作者
Sihui Li,Wei-Shang Hu,Qiaofeng Wu,Jungang Sun
摘要
Bloodletting therapy (BLT) is widely used to relieve acute gouty arthritis (AGA). However, limited evidence-based reports exist on the effectiveness and safety of BLT. This systematic review aims to evaluate the feasibility and safety of BLT in treating AGA. Seven databases were exhaustively screened from the date of establishment to July 31, 2020, irrespective of the publication source and language. The included articles were evaluated for bias risk by using the Cochrane risk of bias assessment tool.
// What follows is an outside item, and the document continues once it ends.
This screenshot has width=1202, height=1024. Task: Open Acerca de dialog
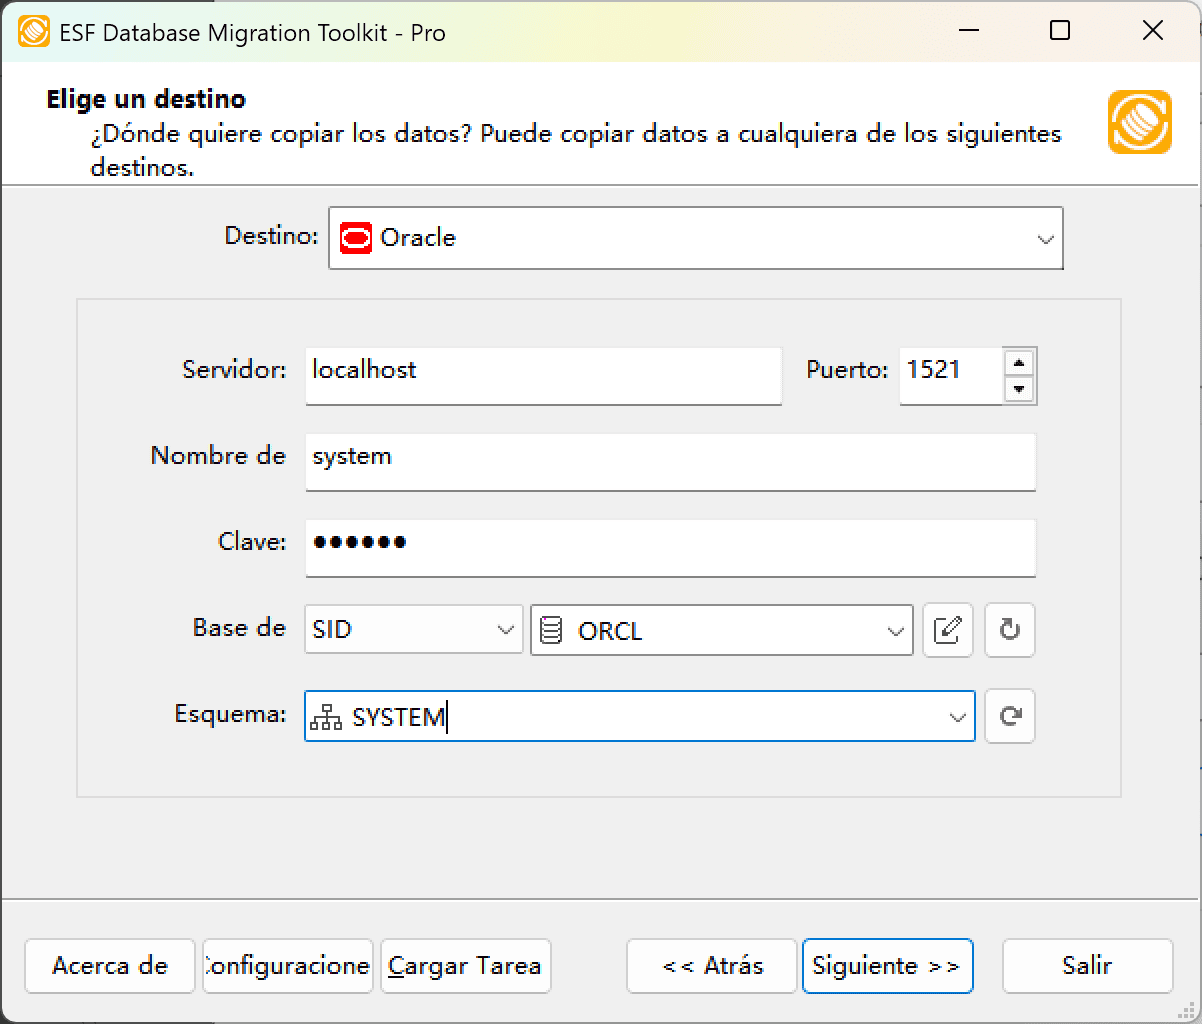coord(109,966)
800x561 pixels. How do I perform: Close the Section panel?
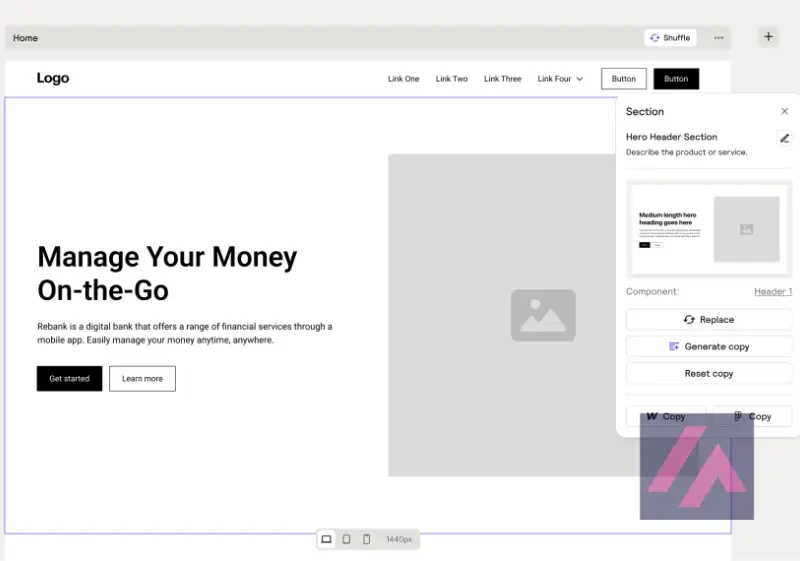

All statistical analyses were done with Review Manager 5.3. Twelve studies involving 894 participants were included for the final analysis. Our meta-analysis revealed that BLT was highly effective in relieving pain (MD = −1.13, 95% CI [-1.60, −0.66], P < 0.00001), with marked alterations in the total effective (RR = 1.09, 95% [1.05, 1.14], P < 0.0001) and curative rates (RR = 1.37, 95%CI [1.17, 1.59], P < 0.0001). In addition, BLT could dramatically reduce serum C-reactive protein (CRP) level (MD = −3.64, 95%CI [-6.72, −0.55], P = 0.02). Both BLT and Western medicine (WM) produced comparable decreases in uric acid (MD = −18.72, 95%CI [-38.24, 0.81], P = 0.06) and erythrocyte sedimentation rate (ESR) levels (MD = −3.01, 95%CI [-6.89, 0.86], P = 0.13). Lastly, we demonstrated that BLT was safer than WM in treating AGA (RR = 0.36, 95%CI [0.13, 0.97], P = 0.04). BLT is effective in alleviating pain and decreasing CRP level in AGA patients with a lower risk of evoking adverse reactions.